WHAT IS BEING ASKED. Among the lines of the records below, count those with the word "Image". Reply with that number alone.

RECORD EXCERPTS.
- Opening Delimiter -

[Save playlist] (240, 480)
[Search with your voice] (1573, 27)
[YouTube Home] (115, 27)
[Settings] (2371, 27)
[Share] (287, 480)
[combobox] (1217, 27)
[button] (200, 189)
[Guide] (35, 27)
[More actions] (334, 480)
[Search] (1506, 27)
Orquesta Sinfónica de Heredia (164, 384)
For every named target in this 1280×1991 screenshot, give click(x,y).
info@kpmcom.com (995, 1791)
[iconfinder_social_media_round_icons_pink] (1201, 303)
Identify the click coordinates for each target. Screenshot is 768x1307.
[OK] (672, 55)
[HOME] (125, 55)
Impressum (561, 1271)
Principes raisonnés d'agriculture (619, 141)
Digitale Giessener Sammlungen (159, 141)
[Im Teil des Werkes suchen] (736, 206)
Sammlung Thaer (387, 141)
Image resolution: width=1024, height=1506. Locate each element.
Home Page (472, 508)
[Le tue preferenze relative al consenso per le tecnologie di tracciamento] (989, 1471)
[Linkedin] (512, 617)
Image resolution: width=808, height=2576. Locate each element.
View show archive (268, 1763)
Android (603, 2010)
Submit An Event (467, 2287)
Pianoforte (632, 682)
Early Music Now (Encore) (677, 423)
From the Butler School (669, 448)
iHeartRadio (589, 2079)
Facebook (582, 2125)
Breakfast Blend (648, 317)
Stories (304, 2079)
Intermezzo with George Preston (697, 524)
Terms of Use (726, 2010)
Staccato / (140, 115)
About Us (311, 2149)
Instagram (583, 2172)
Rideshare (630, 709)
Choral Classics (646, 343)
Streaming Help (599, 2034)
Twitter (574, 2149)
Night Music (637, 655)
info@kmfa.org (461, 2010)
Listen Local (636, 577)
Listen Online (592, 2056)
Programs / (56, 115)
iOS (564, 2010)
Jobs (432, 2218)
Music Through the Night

- Closing Delimiter -

RESPONSE TO THE TASK. 2